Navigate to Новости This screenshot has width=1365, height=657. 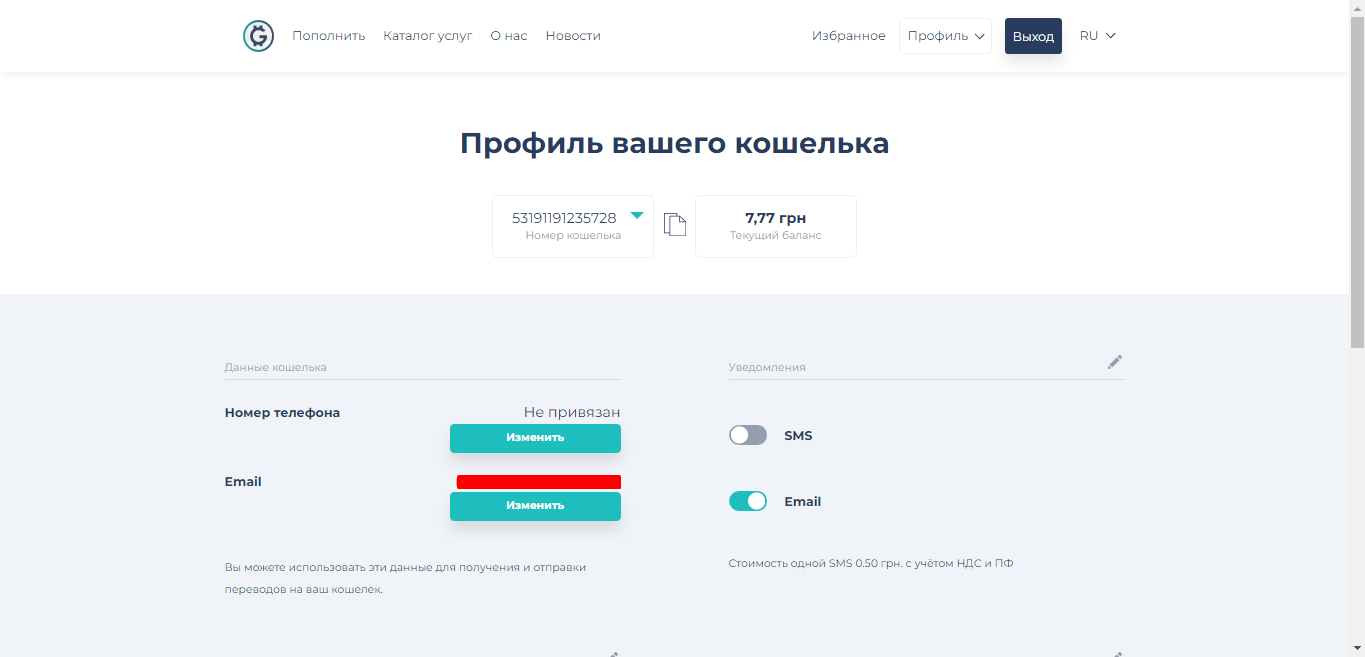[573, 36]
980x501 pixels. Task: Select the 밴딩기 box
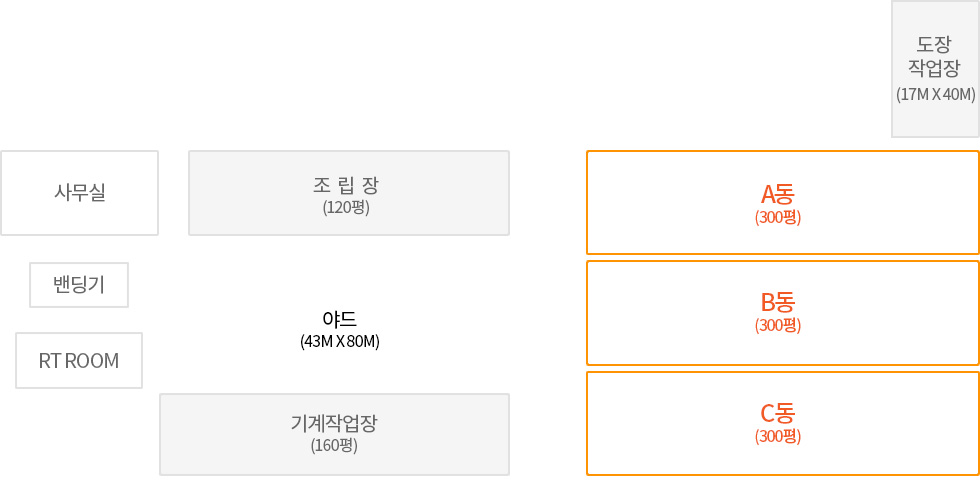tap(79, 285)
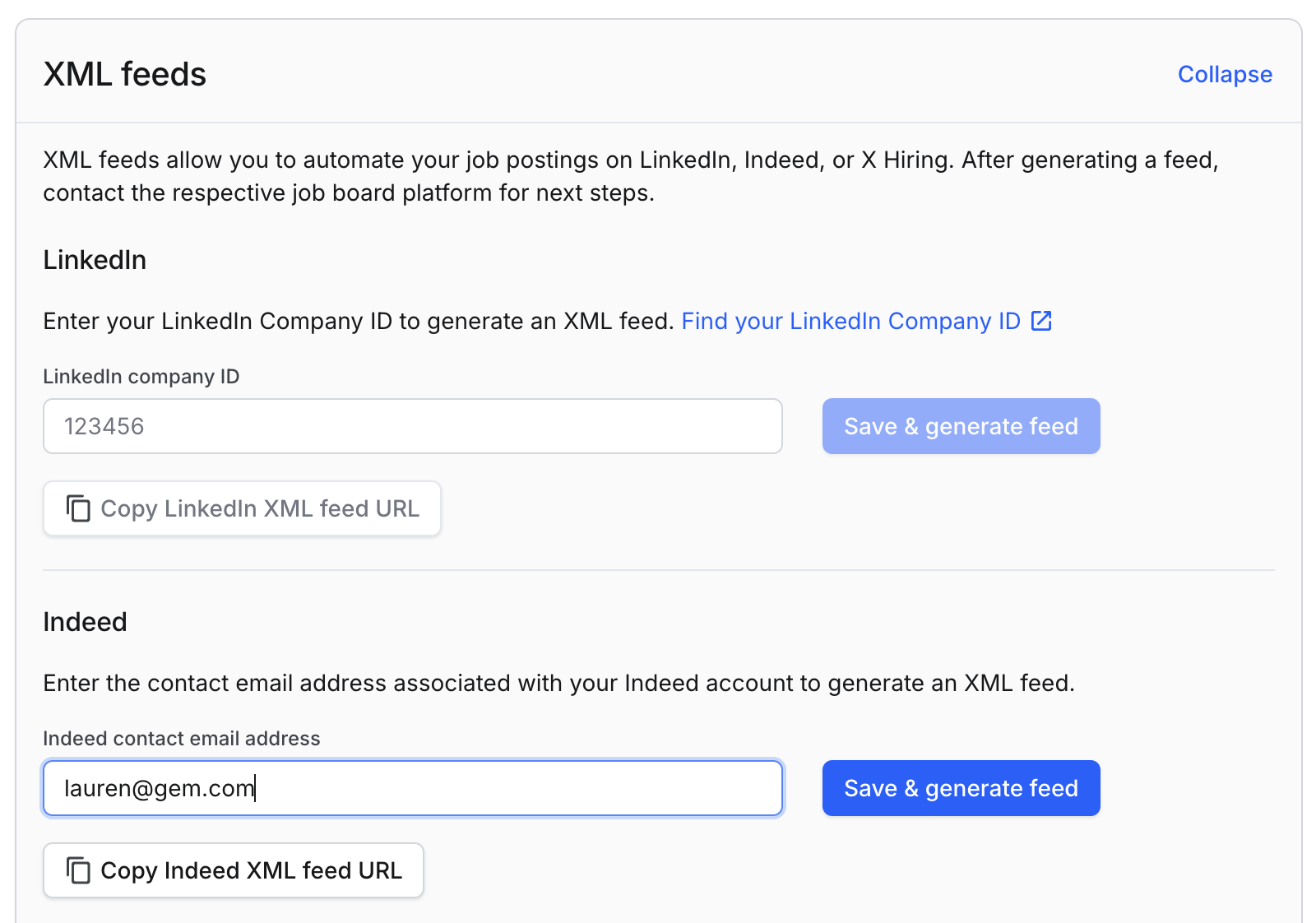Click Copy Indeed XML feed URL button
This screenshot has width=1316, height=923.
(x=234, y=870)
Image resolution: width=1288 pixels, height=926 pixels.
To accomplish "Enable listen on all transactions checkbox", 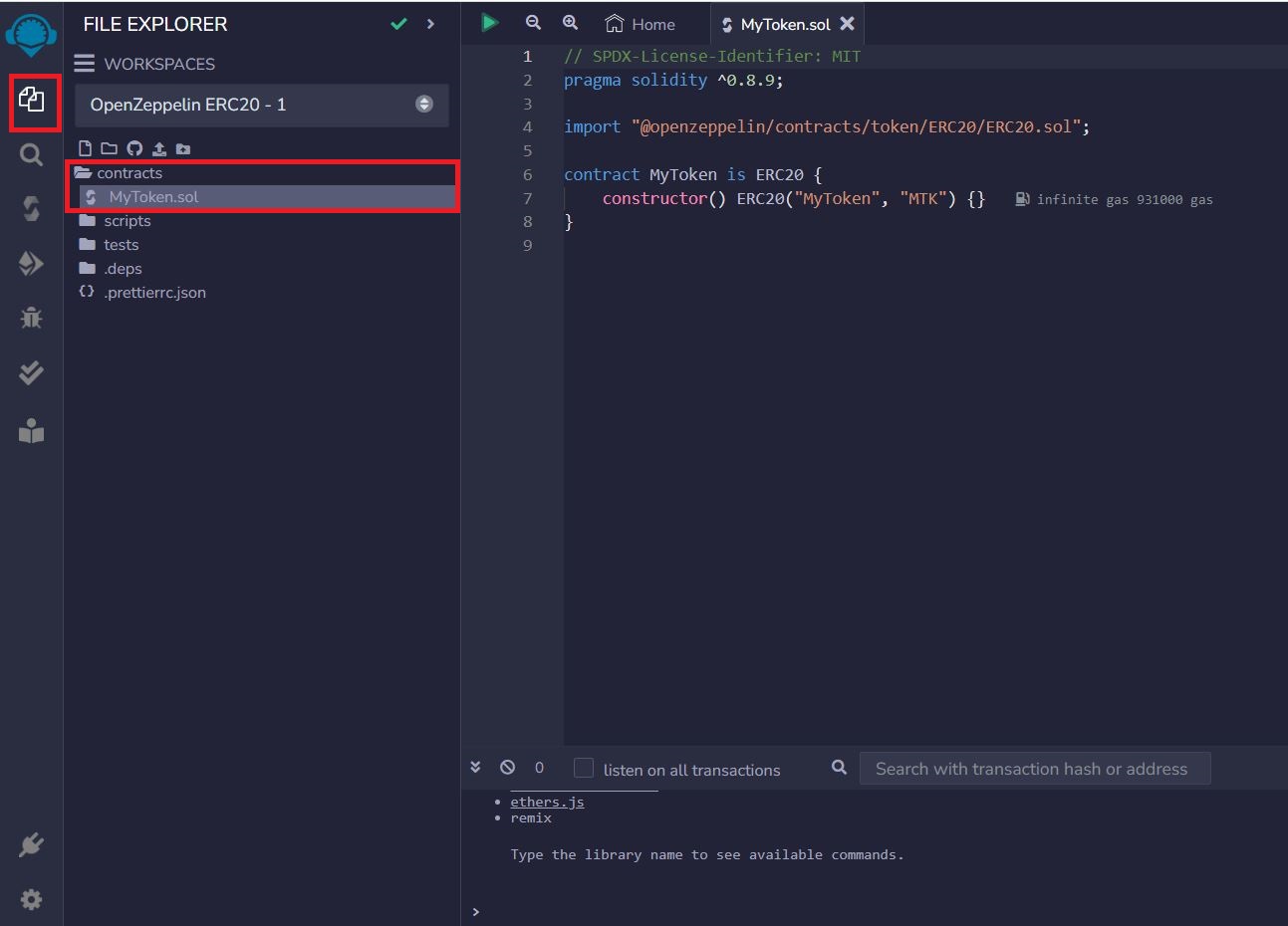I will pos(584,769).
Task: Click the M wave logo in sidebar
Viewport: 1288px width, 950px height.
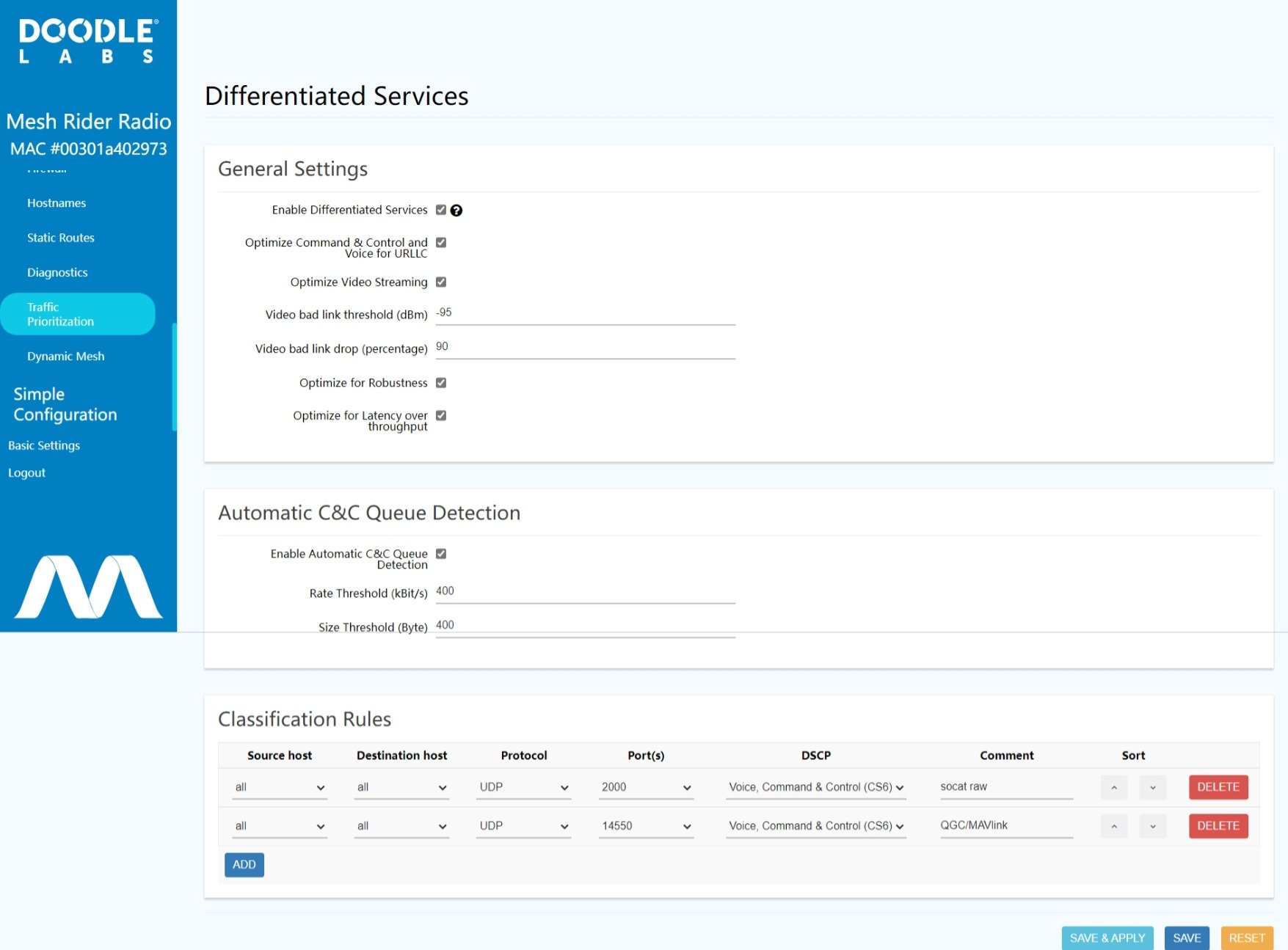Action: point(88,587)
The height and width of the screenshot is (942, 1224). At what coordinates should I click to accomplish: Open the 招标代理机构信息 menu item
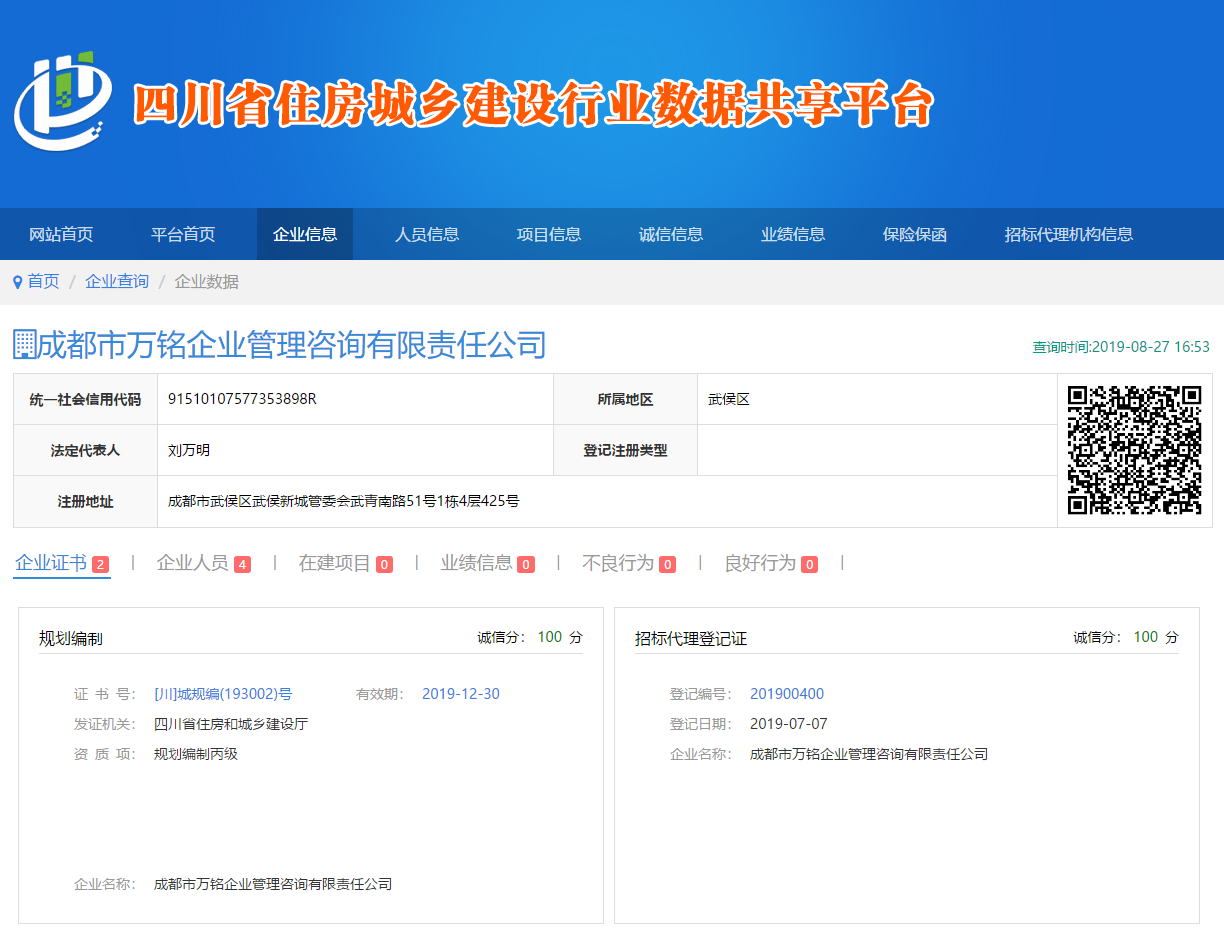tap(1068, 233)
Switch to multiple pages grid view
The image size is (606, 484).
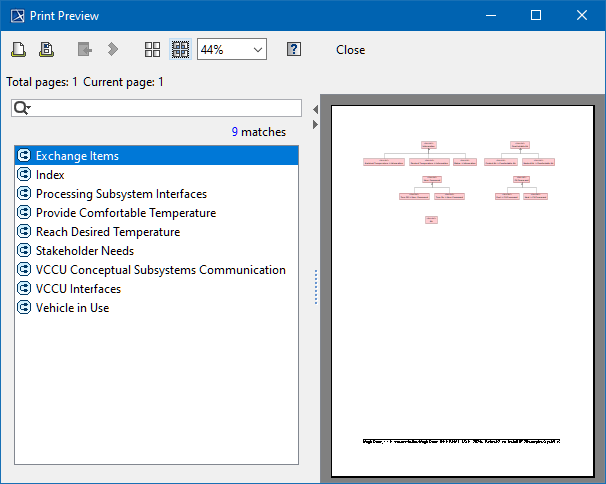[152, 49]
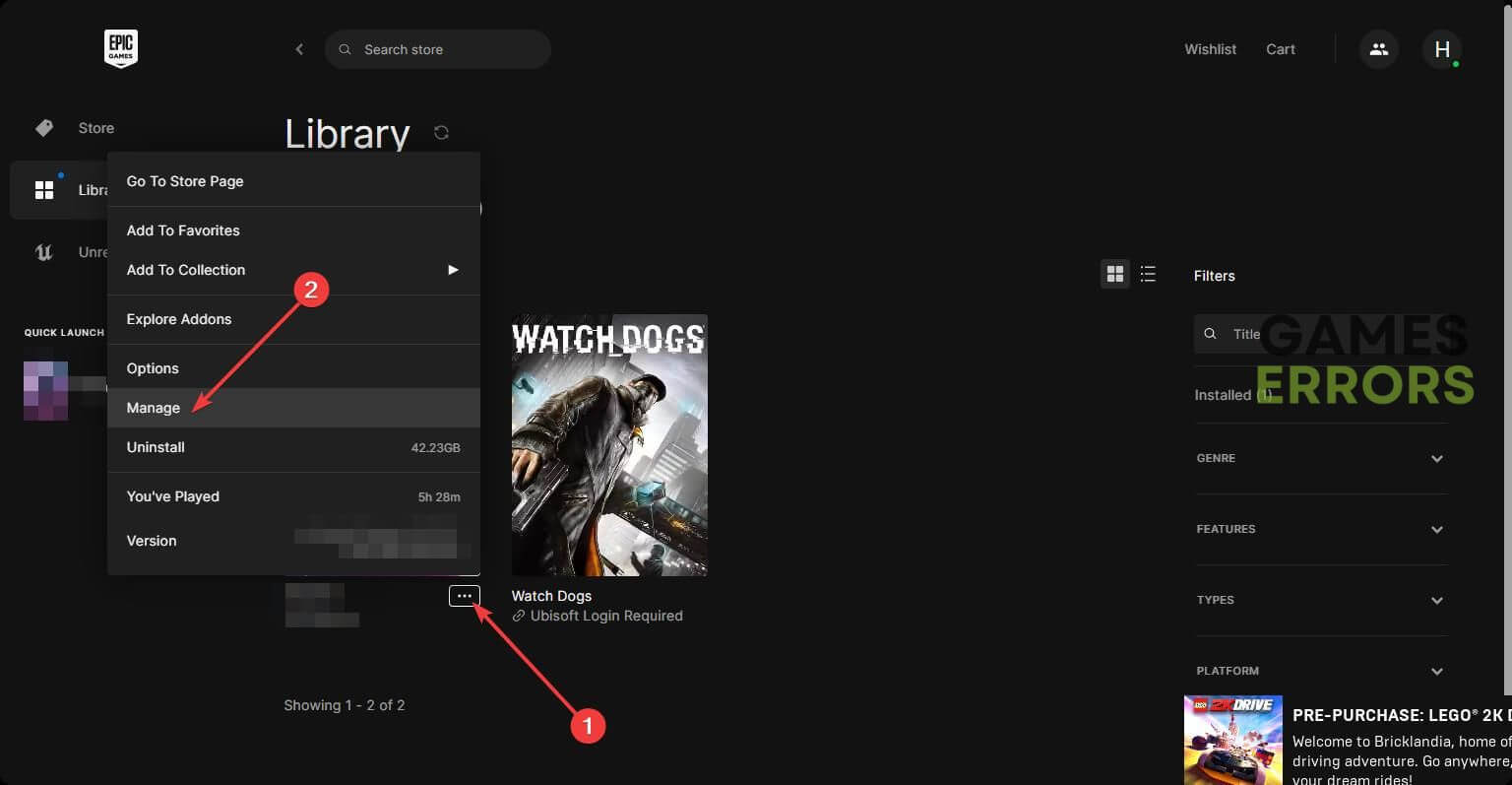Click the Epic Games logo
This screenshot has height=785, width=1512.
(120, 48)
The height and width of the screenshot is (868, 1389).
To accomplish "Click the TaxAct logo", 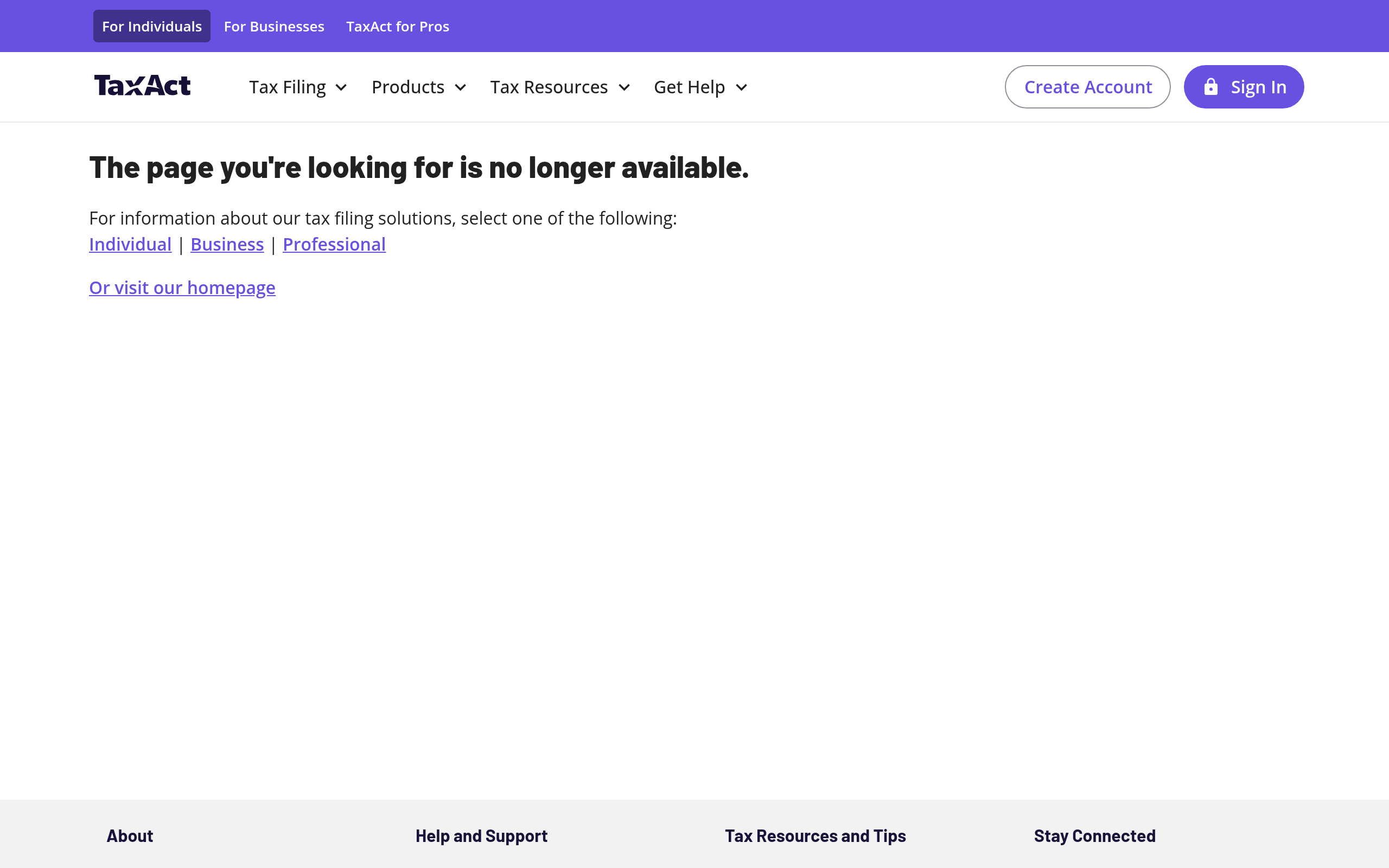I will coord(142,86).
* * * * * * *
* **EXERCISE OBJECTIVE**
Rewrite the stretch of the records from the line containing "Task: Click the M wave logo in sidebar" through the line containing "tap(1068, 233)", changing "sidebar" to "side panel" and keeping everything else the same. Leave the pictures out of your answer.

* **SOLUTION BELOW**
Task: Click the M wave logo in side panel
Viewport: 1288px width, 950px height.
Action: point(88,587)
The height and width of the screenshot is (942, 1224). At what coordinates should I click to accomplish: Open the 招标代理机构信息 menu item
tap(1068, 233)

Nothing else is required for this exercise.